I decided to modify createCanonicalLoop interface, because omp loop trip count was calculated outside the loop preheader.
I needed to calculate trip count inside loop preheader because I used cloneLoopWithPreheader function. This function needs a BasicBlock which dominates. If we create loop trip count outside loop preheader then we cannot use loop preheader as dominator block.
According to your comments we can omit cloneLoopWithPreheader function call. In consequence there is no need to modify createCanonicalLoop function.
Implemented simd if clause- applying review remarks:
- Use simplified cloning mechanism (without cloneLoopWithPreheader).
- Removed addLoopMetadata(Loop *L, Metadata) function.
- Added more tests.
I do not use cloneLoopWithPreheader function any more, but I still need pass manager to define Loop blocks. Original applySimd function also uses pass manager for defining loop blocks. Please let me know if you have better idea, how to extract all body blocks.
As mentioned, I think this can be integrated into the existing applySimd methods. All it does need is the IfCond argument, and if it is set, implement the loop versioning. After that, use the same code to attach the metadata.
collapseLoops can be called by the translation layer to get a single CanonicalLoopInfo handle to be passed to this function.
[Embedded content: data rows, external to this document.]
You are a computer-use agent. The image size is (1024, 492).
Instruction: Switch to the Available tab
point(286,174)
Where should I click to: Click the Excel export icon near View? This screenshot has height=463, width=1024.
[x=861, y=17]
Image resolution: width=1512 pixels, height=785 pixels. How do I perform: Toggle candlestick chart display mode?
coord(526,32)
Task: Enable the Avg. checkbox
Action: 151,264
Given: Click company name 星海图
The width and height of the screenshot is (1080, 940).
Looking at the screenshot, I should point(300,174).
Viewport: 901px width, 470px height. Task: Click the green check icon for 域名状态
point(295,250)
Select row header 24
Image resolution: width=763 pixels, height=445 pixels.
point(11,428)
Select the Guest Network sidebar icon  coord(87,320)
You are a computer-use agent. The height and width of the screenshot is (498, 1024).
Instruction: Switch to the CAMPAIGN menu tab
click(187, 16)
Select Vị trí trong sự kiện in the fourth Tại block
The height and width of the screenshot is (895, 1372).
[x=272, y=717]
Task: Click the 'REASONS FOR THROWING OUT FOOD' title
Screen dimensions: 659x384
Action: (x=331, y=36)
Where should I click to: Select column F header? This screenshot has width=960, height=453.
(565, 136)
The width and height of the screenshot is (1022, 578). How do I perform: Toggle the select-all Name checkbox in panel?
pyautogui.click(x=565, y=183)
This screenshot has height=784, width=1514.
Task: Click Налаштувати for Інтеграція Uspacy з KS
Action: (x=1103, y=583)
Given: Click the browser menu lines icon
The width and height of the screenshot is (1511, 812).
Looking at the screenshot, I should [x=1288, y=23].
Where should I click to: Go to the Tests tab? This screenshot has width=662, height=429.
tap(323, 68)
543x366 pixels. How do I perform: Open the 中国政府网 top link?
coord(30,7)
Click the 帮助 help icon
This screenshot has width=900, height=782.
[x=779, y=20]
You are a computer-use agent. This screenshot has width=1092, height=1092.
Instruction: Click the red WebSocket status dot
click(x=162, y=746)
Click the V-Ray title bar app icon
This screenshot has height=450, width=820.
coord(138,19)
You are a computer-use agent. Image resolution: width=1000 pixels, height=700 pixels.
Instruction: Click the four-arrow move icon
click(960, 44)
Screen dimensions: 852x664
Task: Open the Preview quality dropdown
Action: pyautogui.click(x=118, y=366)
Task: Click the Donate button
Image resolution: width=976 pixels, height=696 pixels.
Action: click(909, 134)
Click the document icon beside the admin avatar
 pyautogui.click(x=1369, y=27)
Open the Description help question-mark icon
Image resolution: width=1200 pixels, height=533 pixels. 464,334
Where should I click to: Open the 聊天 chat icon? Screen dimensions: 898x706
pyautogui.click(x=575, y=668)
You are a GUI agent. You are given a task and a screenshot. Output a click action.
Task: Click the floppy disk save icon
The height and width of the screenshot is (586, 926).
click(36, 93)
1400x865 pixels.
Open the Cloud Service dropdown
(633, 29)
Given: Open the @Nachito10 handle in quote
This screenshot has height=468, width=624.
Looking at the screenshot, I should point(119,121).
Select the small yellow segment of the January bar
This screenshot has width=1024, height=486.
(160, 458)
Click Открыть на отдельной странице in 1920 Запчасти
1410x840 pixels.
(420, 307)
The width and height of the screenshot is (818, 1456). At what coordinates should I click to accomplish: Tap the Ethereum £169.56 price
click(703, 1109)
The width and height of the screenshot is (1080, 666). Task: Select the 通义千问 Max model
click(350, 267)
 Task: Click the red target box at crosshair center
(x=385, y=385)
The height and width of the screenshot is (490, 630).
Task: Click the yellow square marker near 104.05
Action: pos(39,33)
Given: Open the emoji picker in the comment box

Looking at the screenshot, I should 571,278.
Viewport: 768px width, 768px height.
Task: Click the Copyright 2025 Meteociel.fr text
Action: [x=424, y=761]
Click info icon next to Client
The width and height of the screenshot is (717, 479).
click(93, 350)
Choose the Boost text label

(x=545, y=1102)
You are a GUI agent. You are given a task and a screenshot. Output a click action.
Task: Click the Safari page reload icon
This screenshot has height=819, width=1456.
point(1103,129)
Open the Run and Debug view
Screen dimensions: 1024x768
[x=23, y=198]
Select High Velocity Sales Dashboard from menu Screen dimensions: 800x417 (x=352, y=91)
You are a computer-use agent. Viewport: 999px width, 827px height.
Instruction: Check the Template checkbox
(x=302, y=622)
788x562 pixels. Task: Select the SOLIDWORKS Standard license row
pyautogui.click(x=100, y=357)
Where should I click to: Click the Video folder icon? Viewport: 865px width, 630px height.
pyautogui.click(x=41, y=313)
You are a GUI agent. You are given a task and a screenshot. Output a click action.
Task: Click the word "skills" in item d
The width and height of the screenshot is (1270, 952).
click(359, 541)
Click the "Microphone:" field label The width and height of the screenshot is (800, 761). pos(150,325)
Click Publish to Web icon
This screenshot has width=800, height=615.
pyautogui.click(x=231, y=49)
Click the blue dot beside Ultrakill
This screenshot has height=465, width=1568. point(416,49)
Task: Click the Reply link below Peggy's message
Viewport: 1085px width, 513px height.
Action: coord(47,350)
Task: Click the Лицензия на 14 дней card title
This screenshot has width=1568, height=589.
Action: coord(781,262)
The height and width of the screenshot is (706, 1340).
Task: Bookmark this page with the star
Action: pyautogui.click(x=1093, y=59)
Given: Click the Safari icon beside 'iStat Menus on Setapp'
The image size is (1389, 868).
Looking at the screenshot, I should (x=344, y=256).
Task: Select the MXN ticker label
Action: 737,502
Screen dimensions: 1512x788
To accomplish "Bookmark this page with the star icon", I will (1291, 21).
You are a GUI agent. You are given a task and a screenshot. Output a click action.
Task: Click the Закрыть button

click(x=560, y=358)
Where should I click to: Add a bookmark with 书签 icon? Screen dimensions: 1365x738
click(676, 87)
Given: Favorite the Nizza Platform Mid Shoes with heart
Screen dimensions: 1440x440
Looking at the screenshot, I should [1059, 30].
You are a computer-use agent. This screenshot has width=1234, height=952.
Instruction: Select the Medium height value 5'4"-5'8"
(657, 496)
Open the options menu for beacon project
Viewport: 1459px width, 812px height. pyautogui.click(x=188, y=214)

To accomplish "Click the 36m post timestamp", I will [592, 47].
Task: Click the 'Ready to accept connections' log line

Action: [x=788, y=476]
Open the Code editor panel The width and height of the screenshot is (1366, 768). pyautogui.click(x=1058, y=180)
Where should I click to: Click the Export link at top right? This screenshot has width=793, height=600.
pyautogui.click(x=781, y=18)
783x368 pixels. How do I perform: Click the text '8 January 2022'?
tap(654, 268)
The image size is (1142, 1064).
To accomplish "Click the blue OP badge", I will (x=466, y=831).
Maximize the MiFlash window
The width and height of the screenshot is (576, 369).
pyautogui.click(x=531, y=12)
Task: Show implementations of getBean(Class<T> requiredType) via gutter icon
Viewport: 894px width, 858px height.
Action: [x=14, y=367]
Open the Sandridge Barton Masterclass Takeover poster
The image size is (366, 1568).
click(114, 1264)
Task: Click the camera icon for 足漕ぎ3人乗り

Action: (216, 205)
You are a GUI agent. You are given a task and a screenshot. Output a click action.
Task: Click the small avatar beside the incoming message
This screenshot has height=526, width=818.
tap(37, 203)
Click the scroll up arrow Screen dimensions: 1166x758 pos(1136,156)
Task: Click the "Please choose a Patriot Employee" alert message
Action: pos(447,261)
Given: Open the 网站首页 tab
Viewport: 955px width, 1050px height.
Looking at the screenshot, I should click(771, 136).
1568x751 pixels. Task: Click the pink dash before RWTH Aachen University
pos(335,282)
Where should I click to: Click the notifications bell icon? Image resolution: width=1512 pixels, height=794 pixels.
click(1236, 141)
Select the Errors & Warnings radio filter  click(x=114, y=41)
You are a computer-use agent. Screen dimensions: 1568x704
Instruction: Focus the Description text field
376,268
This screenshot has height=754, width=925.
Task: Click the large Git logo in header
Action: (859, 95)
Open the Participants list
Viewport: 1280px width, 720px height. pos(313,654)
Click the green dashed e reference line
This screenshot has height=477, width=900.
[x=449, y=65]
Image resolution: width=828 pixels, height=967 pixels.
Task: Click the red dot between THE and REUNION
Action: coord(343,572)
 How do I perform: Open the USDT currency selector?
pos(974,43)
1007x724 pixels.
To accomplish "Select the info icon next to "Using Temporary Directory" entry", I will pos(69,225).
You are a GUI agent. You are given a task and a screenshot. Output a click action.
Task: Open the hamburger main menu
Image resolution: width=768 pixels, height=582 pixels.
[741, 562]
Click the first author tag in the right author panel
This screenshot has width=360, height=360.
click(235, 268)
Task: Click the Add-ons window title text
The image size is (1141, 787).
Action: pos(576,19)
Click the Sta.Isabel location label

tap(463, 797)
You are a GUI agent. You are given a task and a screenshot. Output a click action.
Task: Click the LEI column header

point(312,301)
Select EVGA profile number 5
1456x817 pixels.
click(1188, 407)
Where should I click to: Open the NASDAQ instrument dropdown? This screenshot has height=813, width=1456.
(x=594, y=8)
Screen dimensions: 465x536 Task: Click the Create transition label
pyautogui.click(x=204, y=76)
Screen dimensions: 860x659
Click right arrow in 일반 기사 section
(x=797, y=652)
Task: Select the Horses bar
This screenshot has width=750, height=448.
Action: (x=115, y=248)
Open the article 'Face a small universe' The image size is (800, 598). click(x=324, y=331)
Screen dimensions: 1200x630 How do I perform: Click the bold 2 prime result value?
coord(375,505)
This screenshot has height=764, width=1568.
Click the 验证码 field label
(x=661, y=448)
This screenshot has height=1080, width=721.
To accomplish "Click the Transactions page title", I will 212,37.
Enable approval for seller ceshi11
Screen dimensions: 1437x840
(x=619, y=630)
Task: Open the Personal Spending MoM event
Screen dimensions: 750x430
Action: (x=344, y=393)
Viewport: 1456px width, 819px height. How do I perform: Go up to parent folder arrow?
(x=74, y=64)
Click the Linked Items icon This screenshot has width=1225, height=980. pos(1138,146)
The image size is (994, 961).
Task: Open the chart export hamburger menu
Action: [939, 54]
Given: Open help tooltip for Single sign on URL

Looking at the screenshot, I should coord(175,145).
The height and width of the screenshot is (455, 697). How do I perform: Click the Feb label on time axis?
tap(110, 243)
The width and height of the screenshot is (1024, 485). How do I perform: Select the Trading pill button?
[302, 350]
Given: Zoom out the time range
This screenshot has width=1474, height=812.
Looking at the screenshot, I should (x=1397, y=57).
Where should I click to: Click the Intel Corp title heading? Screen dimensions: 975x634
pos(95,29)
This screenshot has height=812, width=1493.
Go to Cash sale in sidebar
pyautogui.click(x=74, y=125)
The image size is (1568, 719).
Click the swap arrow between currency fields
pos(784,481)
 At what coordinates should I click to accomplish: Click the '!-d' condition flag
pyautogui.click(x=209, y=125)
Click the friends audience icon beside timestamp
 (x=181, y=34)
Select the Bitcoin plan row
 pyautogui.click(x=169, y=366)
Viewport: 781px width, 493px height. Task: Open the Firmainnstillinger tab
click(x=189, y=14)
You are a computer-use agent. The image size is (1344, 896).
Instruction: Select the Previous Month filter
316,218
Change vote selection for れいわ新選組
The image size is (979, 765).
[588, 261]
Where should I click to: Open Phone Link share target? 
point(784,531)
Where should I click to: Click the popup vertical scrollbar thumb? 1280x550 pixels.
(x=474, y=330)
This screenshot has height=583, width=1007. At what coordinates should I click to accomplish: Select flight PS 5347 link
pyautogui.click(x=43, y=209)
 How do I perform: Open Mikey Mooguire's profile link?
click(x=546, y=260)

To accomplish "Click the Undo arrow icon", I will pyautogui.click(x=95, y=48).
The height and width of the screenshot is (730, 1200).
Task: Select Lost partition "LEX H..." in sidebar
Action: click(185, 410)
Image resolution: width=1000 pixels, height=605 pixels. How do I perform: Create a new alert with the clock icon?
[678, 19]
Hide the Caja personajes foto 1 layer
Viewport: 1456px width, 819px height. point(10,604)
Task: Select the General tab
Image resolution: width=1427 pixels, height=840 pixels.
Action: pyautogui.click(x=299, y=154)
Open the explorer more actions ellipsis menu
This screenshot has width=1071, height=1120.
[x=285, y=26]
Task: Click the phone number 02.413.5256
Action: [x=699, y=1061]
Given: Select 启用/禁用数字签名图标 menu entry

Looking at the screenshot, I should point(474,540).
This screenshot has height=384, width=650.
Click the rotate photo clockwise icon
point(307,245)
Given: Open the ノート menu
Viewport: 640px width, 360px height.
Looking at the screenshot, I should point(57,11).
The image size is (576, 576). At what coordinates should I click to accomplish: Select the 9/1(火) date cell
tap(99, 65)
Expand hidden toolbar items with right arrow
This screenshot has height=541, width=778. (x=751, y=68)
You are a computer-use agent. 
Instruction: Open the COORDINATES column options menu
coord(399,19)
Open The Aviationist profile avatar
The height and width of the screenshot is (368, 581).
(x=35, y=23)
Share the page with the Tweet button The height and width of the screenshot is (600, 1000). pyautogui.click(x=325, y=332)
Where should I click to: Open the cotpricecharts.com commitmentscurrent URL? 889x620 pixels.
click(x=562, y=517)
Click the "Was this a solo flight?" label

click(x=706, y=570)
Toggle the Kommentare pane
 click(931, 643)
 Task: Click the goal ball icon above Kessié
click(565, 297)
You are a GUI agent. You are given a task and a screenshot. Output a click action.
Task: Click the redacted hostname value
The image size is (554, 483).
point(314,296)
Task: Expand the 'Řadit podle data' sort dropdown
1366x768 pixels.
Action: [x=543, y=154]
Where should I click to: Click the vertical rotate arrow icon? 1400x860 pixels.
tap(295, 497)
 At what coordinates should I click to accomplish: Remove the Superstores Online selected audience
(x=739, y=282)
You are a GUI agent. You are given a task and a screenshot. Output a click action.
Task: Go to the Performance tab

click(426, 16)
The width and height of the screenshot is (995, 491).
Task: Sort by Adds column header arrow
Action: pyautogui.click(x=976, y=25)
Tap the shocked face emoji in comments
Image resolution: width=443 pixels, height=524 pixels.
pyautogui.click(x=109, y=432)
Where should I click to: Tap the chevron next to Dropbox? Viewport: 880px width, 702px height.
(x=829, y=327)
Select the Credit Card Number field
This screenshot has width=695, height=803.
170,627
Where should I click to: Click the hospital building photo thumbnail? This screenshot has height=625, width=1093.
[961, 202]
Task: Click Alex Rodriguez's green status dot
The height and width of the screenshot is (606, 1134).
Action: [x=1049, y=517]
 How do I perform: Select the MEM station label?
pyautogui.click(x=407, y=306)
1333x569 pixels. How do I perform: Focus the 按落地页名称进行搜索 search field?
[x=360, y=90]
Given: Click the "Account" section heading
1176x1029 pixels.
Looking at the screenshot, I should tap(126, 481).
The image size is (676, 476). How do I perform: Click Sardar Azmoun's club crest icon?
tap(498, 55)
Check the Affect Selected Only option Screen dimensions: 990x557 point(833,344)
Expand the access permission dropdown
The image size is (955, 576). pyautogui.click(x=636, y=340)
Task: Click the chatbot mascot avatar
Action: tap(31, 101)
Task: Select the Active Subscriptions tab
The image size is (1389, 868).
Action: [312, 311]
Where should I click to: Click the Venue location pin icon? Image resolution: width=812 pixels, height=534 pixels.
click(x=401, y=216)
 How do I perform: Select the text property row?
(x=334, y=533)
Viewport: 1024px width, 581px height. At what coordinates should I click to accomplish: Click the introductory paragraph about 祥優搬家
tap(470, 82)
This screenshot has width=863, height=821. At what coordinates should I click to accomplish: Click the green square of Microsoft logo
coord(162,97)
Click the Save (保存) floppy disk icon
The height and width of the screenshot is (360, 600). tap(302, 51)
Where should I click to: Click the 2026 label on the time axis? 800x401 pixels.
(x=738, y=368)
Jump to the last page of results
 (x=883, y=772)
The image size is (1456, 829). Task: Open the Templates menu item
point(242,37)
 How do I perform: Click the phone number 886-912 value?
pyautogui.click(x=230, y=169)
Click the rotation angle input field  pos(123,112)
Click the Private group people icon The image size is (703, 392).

Enumerating loop block without LoopInfo will be possible after D124823. Instantiation of an entire pass manager infrastructure does not scale well and should not be a long-term solution. It runs DominatorTree, LoopInfo etc on the entire function. n loops in the function have a complexity of at O(n³), because DominatorTree is already O(n²).
Do not collapse loops inside function responsible for applying SIMD metadirectives
Added special function for loop versioning
LGTM, this turned out really nice. Thank you!
Some nitpicks left. Please apply before committing.
This could be made private as front-ends are encouraged to use the IfCond argument for the relevant instead that may implement specialized behavior (like passing the value to the runtime).
It still might be useful for front-ends (eg implementing dynamic metadirective), but I'd wait to such use cases to occur before adding this to the public API.
Edit: I noticed it is tested in the unit test, which requires it to be public.
Could you add a TODO/FIXME comment mentioning that we should not depend on a pass manger?
operator may modify the underlaying hashtable.
The name MappedLatch is more meaningful than MappedValue.
I moved it to private and I removed corresponding unit test. This functionality is also tested by applySimdLoopIf unit test.